L’Agence multilatérale de garantie des investissements (MIGA), membre du Groupe de la Banque mondiale, intensifie son action en Afrique pour faciliter la mobilisation de capitaux privés dans des secteurs stratégiques.
En 2026, l’institution cible principalement les énergies renouvelables, mais aussi l’agro-industrie, les infrastructures numériques et la santé, dans un contexte marqué par une forte demande en infrastructures et en industrialisation.
Dans cette dynamique, la MIGA a conclu un accord avec AMEA Power portant sur un portefeuille de garanties pouvant atteindre 1,48 milliard de dollars. Ce dispositif concerne 23 projets d’énergie renouvelable répartis sur plusieurs pays africains, notamment la Côte d’Ivoire, le Togo, l’Ouganda et Djibouti.

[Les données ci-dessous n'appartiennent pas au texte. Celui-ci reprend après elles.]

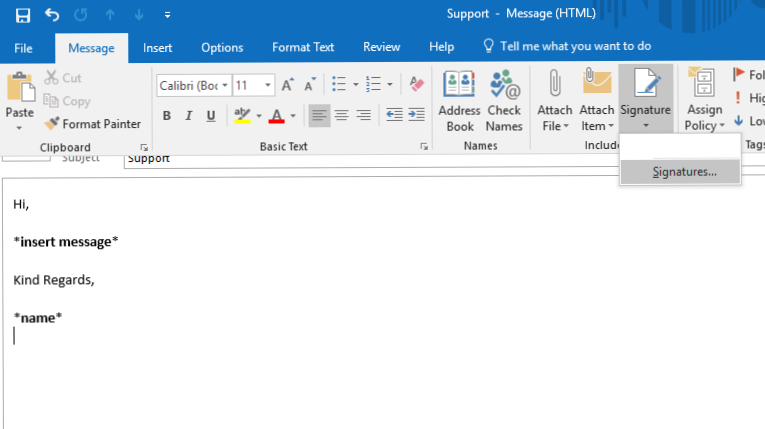Viewport: 765px width, 429px height.
Task: Open the font name dropdown
Action: pyautogui.click(x=226, y=86)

Selon les éléments communiqués, cette opération pourrait générer jusqu’à 1,65 milliard de dollars d’investissements privés. Elle illustre aussi une évolution de la stratégie de la MIGA, qui passe d’une approche projet par projet à une logique de portefeuille, afin d’accélérer le financement du développement sur le continent.
L’institution indique également viser un objectif global de connexion de 300 millions d’Africains à l’électricité d’ici 2030.

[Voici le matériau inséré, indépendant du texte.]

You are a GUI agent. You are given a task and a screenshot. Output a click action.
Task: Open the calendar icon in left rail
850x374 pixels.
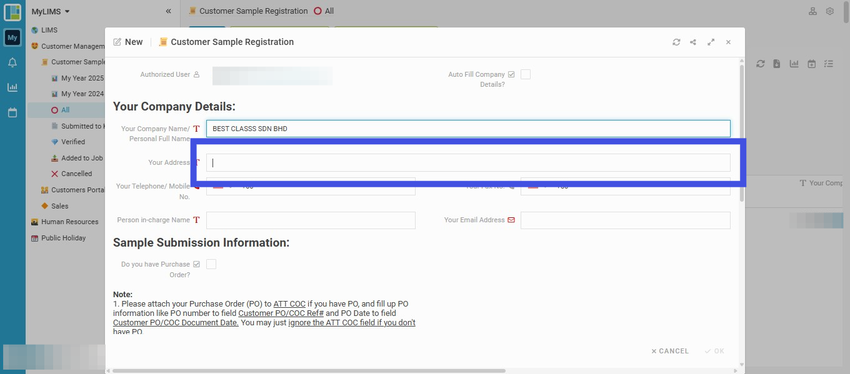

Au-delà de l’énergie, les garanties couvrent aussi des projets dans l’agro-industrie, le numérique et la santé, considérés comme des leviers de transformation économique. En réduisant les risques liés à l’instabilité politique, aux restrictions de change ou à l’exécution des contrats, la MIGA cherche à renforcer l’attractivité du continent pour les investisseurs privés.